Certes, à l’image de son ultime chapitre, « Le Seigneur des Anneaux » se révèle loin d’être aussi rieur et positif qu’on peut l’imaginer en se livrant à une lecture superficielle ou en se contentant des films de Peter Jackson. La fausse trilogie contient une mélancolie et une amertume qui accompagnent le lecteur longtemps après avoir laissé Sam Gamegie chez lui, à Cul-de-Sac. Quiconque s’est penché ne serait-ce que sur Le Silmarillion a pu découvrir son lot d’histoires dramatiques et de destins terribles — Feänor, Húrin lui-même… —, souvent bien plus épiques encore que les aventures de la Communauté de l’Anneau.
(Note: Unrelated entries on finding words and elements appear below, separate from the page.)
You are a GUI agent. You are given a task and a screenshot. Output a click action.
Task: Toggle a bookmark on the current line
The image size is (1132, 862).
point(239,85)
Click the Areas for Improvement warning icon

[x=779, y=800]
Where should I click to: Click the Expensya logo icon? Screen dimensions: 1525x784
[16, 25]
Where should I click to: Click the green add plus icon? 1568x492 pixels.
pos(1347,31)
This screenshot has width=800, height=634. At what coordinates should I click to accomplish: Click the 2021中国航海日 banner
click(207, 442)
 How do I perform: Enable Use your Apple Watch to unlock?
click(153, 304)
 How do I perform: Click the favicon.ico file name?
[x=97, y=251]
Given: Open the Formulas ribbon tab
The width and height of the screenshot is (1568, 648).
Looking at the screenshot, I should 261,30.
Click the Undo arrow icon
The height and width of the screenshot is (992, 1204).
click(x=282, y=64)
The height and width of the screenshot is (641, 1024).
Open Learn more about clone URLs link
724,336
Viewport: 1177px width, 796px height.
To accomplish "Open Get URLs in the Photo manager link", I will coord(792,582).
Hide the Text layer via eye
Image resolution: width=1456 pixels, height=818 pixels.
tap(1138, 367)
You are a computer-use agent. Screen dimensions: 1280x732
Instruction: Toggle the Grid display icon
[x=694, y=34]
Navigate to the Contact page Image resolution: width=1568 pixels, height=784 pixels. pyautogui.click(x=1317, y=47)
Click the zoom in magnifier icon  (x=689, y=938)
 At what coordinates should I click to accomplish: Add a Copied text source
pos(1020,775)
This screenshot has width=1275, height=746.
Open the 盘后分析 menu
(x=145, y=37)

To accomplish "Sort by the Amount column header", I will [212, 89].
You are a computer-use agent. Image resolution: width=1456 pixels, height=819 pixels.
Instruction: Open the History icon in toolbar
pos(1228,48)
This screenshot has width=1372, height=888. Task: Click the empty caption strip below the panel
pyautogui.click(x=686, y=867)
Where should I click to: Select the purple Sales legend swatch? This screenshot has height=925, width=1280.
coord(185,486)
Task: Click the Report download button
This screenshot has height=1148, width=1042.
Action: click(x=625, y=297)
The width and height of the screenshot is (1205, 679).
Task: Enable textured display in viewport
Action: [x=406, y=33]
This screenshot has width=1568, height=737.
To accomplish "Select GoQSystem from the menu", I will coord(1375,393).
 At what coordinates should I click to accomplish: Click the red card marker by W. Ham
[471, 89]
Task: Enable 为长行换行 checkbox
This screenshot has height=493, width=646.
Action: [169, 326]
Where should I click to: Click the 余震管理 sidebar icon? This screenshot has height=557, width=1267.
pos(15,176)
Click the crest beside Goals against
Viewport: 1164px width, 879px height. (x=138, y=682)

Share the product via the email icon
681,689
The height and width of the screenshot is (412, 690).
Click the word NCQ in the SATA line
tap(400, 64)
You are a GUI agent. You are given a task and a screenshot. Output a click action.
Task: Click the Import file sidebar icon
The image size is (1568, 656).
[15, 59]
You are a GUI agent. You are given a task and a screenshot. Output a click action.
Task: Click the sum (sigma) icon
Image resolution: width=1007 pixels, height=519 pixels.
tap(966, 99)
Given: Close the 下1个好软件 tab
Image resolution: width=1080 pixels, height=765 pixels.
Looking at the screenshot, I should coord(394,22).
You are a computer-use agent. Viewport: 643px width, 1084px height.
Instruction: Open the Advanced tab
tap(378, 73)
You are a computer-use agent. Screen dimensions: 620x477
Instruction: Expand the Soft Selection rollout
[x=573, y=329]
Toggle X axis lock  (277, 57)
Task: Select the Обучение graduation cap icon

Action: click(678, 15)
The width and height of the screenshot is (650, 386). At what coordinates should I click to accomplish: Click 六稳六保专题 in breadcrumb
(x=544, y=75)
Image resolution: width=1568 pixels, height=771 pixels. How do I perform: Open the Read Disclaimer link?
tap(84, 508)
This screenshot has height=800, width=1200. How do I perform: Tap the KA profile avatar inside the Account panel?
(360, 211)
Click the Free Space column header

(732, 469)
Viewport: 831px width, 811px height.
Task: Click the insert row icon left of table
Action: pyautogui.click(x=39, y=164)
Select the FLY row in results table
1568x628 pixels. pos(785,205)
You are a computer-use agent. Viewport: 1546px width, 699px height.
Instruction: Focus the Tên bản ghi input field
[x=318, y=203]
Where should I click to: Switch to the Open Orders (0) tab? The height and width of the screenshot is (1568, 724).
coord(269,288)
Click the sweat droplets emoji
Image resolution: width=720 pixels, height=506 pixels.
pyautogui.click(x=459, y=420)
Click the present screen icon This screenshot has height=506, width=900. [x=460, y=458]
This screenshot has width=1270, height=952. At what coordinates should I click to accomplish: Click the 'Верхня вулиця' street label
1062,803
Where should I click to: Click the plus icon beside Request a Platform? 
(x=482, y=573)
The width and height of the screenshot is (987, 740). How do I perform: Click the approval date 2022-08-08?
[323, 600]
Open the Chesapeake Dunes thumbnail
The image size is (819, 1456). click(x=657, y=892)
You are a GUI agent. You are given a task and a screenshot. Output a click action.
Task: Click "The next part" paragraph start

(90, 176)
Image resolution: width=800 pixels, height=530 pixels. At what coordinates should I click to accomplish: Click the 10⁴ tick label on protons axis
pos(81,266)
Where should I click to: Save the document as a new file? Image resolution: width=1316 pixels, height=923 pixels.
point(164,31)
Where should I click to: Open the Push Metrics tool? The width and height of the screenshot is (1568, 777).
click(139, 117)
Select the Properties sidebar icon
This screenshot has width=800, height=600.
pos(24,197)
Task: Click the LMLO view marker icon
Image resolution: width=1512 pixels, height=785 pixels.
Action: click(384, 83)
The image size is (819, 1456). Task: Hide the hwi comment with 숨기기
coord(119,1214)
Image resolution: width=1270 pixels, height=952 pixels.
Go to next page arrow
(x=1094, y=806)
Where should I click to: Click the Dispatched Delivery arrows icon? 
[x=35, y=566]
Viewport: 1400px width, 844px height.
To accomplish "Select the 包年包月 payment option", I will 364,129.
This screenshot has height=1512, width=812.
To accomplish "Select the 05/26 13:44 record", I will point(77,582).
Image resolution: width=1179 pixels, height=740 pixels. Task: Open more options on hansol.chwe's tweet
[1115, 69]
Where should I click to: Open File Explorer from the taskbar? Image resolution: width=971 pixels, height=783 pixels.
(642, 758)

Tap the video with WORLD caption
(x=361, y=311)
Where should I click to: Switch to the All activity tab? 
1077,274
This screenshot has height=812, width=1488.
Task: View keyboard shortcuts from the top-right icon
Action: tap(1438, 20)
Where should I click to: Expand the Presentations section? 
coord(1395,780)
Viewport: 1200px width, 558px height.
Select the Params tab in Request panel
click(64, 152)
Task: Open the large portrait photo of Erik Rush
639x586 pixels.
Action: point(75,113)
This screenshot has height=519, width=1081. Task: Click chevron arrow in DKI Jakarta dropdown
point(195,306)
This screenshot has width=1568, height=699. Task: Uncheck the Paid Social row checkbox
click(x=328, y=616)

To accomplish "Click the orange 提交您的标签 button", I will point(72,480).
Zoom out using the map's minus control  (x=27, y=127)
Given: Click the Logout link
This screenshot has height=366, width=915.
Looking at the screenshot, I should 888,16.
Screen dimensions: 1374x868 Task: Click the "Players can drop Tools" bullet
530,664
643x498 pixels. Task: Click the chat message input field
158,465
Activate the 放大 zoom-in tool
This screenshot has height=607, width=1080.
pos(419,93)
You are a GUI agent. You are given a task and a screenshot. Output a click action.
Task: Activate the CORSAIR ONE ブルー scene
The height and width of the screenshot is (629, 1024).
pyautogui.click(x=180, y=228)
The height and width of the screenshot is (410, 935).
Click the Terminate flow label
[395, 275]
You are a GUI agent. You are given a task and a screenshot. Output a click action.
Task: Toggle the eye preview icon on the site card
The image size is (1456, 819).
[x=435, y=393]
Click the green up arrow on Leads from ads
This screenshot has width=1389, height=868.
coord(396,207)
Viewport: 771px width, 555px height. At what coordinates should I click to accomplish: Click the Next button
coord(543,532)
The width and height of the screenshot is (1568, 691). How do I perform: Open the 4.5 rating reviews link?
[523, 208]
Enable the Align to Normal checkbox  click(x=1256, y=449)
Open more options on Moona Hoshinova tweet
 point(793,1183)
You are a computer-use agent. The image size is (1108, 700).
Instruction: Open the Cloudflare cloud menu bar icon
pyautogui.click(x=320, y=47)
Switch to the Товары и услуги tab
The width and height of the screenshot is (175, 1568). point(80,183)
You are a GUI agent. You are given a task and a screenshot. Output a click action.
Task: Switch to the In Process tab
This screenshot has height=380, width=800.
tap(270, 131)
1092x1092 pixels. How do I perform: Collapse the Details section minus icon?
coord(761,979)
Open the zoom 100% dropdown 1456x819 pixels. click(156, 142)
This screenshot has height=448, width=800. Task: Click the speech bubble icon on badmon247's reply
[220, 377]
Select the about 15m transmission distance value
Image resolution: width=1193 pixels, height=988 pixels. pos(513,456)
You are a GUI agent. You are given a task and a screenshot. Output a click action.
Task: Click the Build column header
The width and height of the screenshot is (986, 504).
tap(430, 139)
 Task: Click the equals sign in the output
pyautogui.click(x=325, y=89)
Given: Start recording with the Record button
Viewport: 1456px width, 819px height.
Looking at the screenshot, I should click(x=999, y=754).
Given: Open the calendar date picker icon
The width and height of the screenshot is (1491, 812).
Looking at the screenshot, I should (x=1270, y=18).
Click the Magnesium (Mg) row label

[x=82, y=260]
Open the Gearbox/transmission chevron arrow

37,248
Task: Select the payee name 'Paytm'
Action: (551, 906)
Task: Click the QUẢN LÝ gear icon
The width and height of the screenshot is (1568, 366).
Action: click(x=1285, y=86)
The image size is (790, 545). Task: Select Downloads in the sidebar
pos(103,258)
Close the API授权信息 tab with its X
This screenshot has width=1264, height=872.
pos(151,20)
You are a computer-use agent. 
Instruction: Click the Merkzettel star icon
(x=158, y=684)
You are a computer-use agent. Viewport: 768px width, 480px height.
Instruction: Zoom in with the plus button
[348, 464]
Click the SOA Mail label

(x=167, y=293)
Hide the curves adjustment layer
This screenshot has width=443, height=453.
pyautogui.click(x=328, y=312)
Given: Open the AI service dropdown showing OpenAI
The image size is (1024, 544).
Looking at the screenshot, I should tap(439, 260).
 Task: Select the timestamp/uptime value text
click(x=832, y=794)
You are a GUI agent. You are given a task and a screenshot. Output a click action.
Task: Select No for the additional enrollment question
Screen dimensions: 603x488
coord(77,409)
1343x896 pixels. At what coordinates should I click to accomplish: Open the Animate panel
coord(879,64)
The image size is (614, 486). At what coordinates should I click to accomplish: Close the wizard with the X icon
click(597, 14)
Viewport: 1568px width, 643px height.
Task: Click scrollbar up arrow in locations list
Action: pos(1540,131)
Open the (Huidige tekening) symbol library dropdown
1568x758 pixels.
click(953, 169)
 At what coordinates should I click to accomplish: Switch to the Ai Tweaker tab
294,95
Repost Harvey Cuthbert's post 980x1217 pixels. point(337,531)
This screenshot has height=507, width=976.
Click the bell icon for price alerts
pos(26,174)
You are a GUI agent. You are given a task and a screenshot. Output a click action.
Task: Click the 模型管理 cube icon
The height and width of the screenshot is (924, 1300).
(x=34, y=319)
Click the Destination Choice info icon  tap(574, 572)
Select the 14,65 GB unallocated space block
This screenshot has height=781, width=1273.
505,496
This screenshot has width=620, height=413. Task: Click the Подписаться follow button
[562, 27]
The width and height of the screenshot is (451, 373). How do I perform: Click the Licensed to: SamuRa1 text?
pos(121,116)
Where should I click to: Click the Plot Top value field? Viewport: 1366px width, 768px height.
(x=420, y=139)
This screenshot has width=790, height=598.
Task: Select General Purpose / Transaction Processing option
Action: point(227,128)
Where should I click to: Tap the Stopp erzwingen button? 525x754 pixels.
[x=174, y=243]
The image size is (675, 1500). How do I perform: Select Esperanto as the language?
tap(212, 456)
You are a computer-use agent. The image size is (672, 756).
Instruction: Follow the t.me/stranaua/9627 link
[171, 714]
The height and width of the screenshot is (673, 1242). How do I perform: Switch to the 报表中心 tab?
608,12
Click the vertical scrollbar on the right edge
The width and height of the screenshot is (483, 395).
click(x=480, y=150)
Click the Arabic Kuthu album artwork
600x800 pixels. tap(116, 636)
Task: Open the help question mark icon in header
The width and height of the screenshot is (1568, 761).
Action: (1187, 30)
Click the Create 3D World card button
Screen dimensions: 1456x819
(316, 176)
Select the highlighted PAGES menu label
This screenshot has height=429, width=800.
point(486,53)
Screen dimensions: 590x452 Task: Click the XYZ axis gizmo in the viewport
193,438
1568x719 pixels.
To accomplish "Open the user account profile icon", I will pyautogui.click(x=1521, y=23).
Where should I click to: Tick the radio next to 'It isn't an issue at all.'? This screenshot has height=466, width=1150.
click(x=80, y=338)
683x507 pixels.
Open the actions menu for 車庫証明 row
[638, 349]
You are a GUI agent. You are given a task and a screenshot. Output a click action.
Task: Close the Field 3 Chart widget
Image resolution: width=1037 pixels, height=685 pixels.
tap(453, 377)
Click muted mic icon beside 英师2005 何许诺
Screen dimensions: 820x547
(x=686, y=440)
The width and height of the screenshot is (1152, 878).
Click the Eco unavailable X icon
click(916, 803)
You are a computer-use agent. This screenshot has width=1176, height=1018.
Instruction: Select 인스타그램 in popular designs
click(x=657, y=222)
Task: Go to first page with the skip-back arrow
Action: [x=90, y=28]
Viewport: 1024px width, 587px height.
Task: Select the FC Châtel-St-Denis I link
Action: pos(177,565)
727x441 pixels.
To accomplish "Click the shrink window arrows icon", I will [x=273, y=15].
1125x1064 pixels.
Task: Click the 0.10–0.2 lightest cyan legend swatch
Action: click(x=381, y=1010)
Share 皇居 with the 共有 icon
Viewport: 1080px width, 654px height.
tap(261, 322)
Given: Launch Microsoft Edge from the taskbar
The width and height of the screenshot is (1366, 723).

Au Premier Age, les Dieux arpentent la Terre du Milieu et leur sang coule.
Ici, la machination du Grand Ver Glaurung, l’amnésie du personnage de Nienor et son ultime décision, se révèlent d’autant plus frappants, car le lecteur a cette fois eu le temps de s’attacher au couple qu’elle forme avec Túrin. Nous ne sommes plus dans la retranscription d’événements passés sous la plume d’un chroniqueur, mais nous vivons cette histoire avec ceux-là même qui en subissent les terribles épreuves (dès le chapitre 2, on se retrouve au cœur de la Bataille des Larmes Innombrables). Si les différents tomes de « L’Histoire de la Terre du Milieu » et, dans un degré moindre, Le Silmarillion, sont souvent présentés comme à réserver à celles et ceux qui veulent vraiment pousser très loin le curseur encyclopédique de leurs connaissances, Les Enfants de Húrin se lit comme un roman plus classique, qui démontre que l’œuvre de Tolkien en dehors du « Seigneur des Anneaux » ne se limite pas à Bilbo, aux Aventures de Tom Bombadil ou aux Lettres du Père Noël.
Les Enfants de Húrin est avant tout une grande histoire poignante qui nous conduit au cœur du Premier Age et des légendes du Beleriand, au plus près de certaines figures les plus marquantes créées par Tolkien. Ce roman constitue indéniablement l’une des pièces maîtresses de l’œuvre de J.R.R. Tolkien. Et à choisir, pour le lecteur cherchant à percer les mystères du Premier Age, c’est une porte d’entrée sans doute plus aisée à franchir que Le Silmarillion.